What is asked ::
A. In the forum post about the PLR callbacks, which count turned out to be significantly greater: episodes_total or started_episode_max?
B. Please carry on writing the forum post about the PLR callbacks from the point where it stops.

Thank you for your replies!

Yes, I noticed that episodes_total is the number of completed episodes. Therefore I logged started_episode in on_episode_start(), so I should expect more started_episode_max than episodes_total, including failed episodes from failed workers. However, I see the opposite where the number of episodes_total is significantly greater than started_episode_max. And I set self.started_episode as part of the global attribute for the callbacks since I will need to preserve global training stats and data across all rollouts. Therefore, I have set all the global PLR variables and objects in the init of PLRCallbacks. And I checked that the global objects were the same with identical object ids across the entire experiment. Therefore, I would like to know whether I am doing proper aggregation by directly updating these global variables and objects in the callback or not.

As stated in the paper, I need global objects, i.e. level store and level sampler, to maintain training progress, and dynamically adjust the PLR training protocol throughout the experiment. I have provided the following sample PLRCallbacks as a reference.


from dcd.level_replay.level_sampler import LevelSampler
from dcd.level_replay.level_store import LevelStore

...

class PLRCallbacks(DefaultCallbacks):

    
    def __init__(
        self,
        *args,
        **kwargs,
    ):

        # All these arguments will be used across all episodes during this experiment
        plr_args = types.SimpleNamespace(**kwargs)
        plr_args = make_plr_args(plr_args)

Recorded data ::
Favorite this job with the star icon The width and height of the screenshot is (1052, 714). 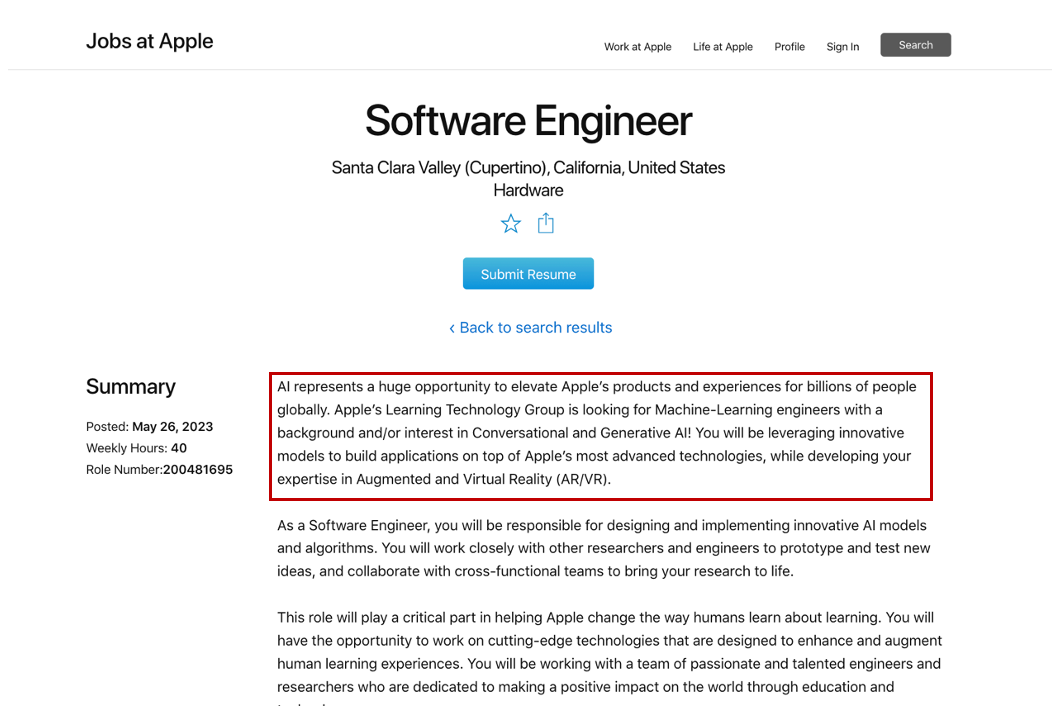pyautogui.click(x=511, y=224)
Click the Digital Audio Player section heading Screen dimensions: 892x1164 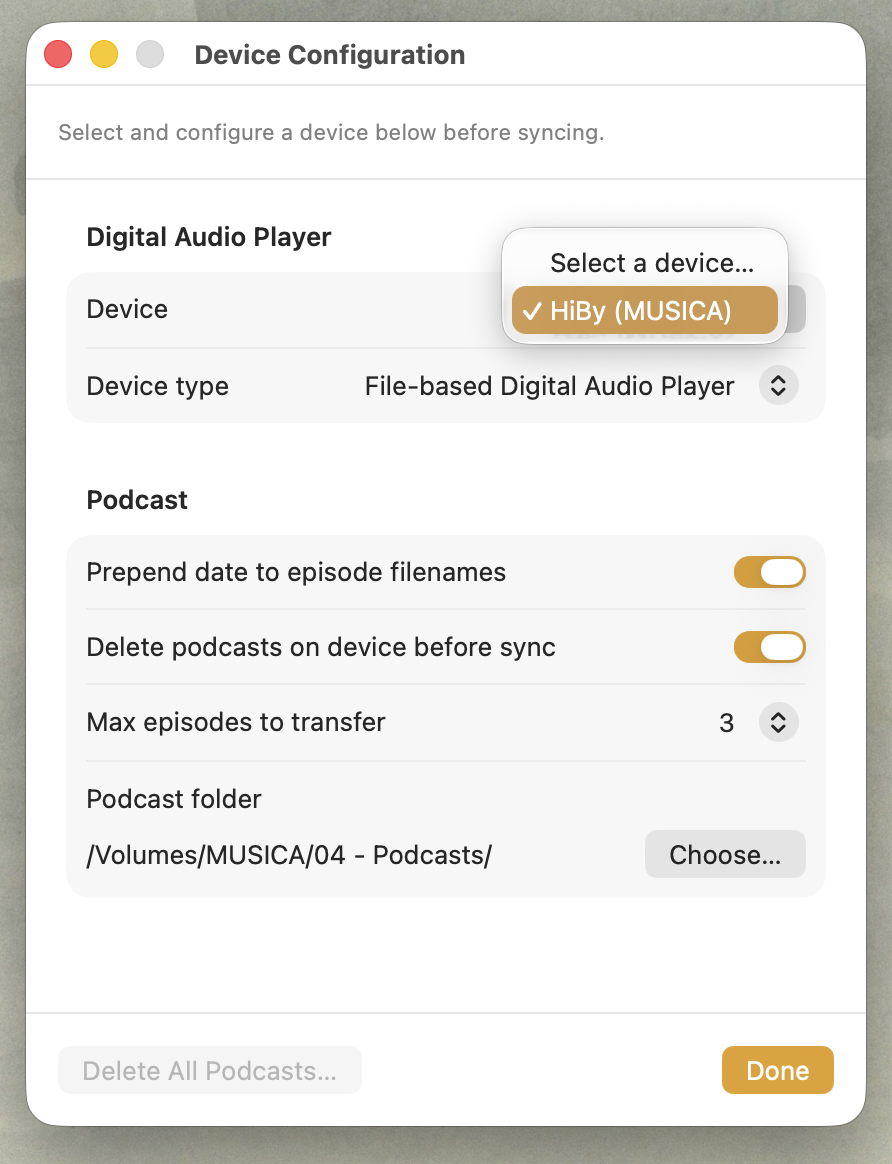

Answers to the tasks ::
A. episodes_total was significantly greater than started_episode_max.

B.
        # Set up PLR
        self.level_store = None
        self.level_samplers = {}
        self.current_level_seeds = None
        self.weighted_num_edits = 0
        self.latest_env_stats = defaultdict(float)
        self.is_dr = False
        self.is_training_env = True
        # use_byte_encoding
        data_info = {
            'numpy': True,
            'dtype': '<U32',
            'shape': (10, 6)
        }
        self.level_store = LevelStore(data_info=data_info)
        self.level_samplers = {}
        self.level_samplers['agent'] = LevelSampler(**plr_args) 
        self.current_level_seeds = [-1 for i in range(plr_args["num_actors"])]
        self._default_level_sampler = self.all_level_samplers[0]
        self.base_levels = None
        self.level_replay_times = 0
        self.not_level_replay_times = 0
        self.started_episode = 0

        super().__init__()


    def __call__(self, *args, **kwargs):
        return self

    def _sample_replay_decision(self):
        return self._default_level_sampler.sample_replay_decision()

    def _reconcile_level_store_and_samplers(self):
        all_replay_seeds = set()
        for level_sampler in self.all_level_samplers:
            all_replay_seeds.update([x for x in level_sampler.seeds if x >= 0])
        self.level_store.reconcile_seeds(all_replay_seeds)

    def _update_level_samplers_with_external_unseen_sample(self, seeds, solvable=None):
        level_samplers = self.all_level_samplers
        for level_sampler in level_samplers:
            level_sampler.observe_external_unseen_sample(seeds, solvable)

    def _update_plr_with_current_unseen_levels(self, levels, passible=None, reject_unsolvable_seeds=True, parent_seeds=None):
        self.current_level_seeds = \
            self.level_store.insert(levels, parent_seeds=parent_seeds)

        self._update_level_samplers_with_external_unseen_sample(
            self.current_level_seeds, solvable=passible)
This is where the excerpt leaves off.